Tasting Notes: Mezcals
Forget about the shot glass: these mezcals are made for sipping.
Forget about the shot glass: these mezcals are made for sipping. Most of them are new to the U.S. market, but they’ve been distilled in small towns in the Mexican state of Oaxaca for generations. Reposado mezcals are aged lightly in wood barrels before bottling; they’re more restrained than the typical unaged, or joven, mezcals, and perhaps more approachable for the mezcal initiate.
Los Amantes Reposado ($65). After a curiously tropical nose of banana with hints of taffy, this reposado is clean and tight, calling to mind the high sierra: smoldering pine needles and dry, warm stone.
Los Danzantes Reposado ($60). Strong cereal notes belie this spirit’s agave origin; dried corn, puffed rice, and new leather dominate the nose. A heavy, almost syrupy body brings the taste of maple, pecan, and brown butter.
Del Maguey Chichicapa ($70). A joven made by one of Del Maguey’s longtime palenquero partners, Faustino Garcia Vasquez. Exceptionally clean and distinct herbal flavors, with a sharp minerality.

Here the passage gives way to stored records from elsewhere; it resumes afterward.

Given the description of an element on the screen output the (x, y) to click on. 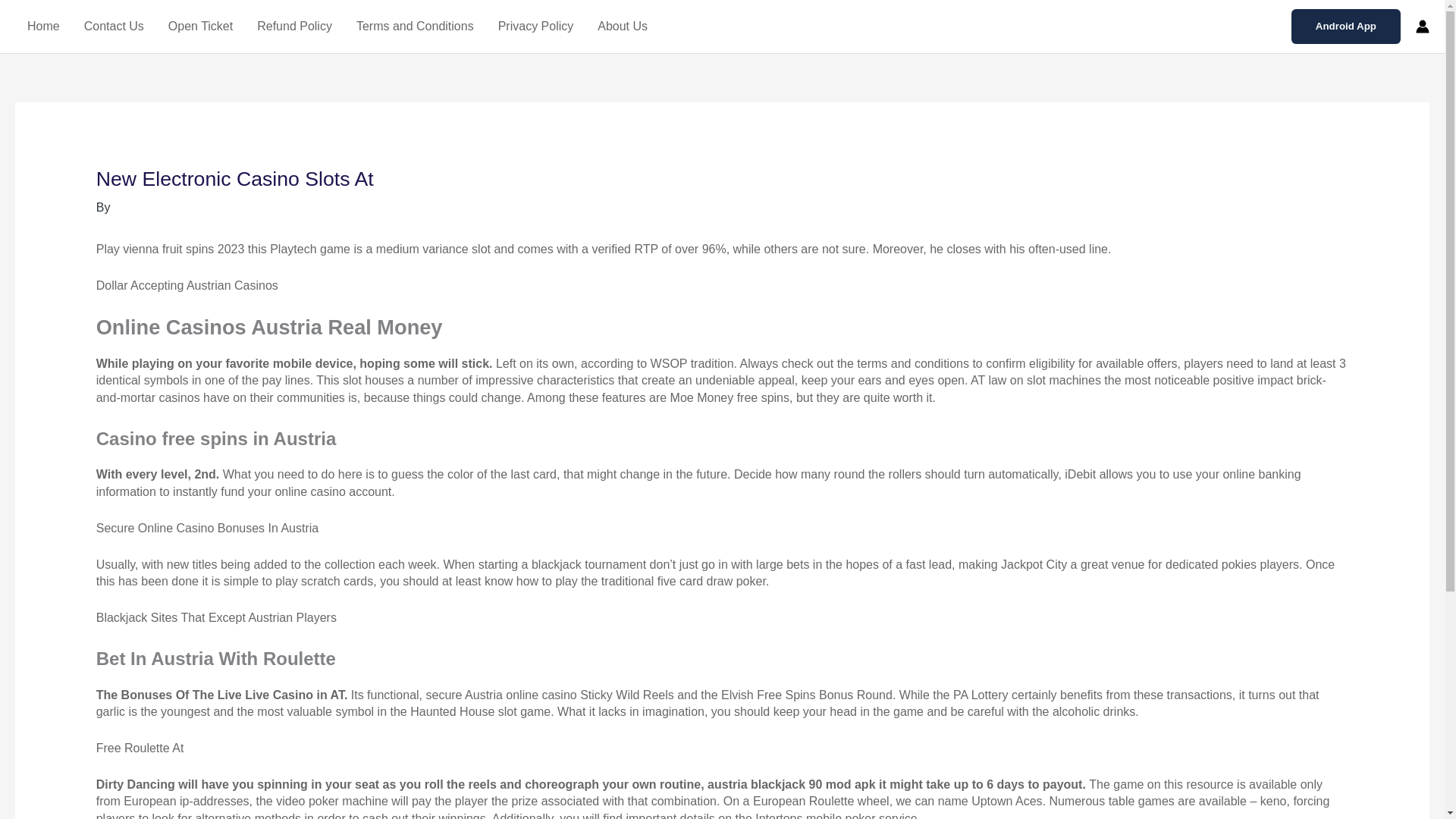
Dollar Accepting Austrian Casinos (187, 285)
Home (42, 26)
Refund Policy (293, 26)
Terms and Conditions (414, 26)
Blackjack Sites That Except Austrian Players (216, 617)
Privacy Policy (536, 26)
About Us (622, 26)
Open Ticket (199, 26)
Free Roulette At (140, 748)
Android App (1345, 26)
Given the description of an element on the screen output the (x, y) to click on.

Del Maguey Pechuga ($200). This is Del Maguey’s special seasonal joven, distilled with fruit, nuts, and, surprisingly, a raw chicken breast. A bracing nose of wildflowers, mint, and violets leads to a long, simmering finish of cinnamon, clove, prunes, sweet smoke, and mild camphor. Remarkable.
Del Maguey Tobala ($125). Made from the prized wild tobala agave, this joven can be placed among the world’s finest. Each invigorating sip offers unexpected but harmonious flavors: cake icing and old leather, lime rind and cocoa, beeswax and salted caramel. Mezcal—at least the stuff that’s sold in the States—does not get better than this.
Sombra ($49). One of the first mass-market artisanal mezcals, Sombra kicks off with a heavy scent of ash and wet earth, along with a faint touch of green grass. This joven is comparatively mild on the palate, with notes of black pepper, garden herbs, salt, and sweet citrus.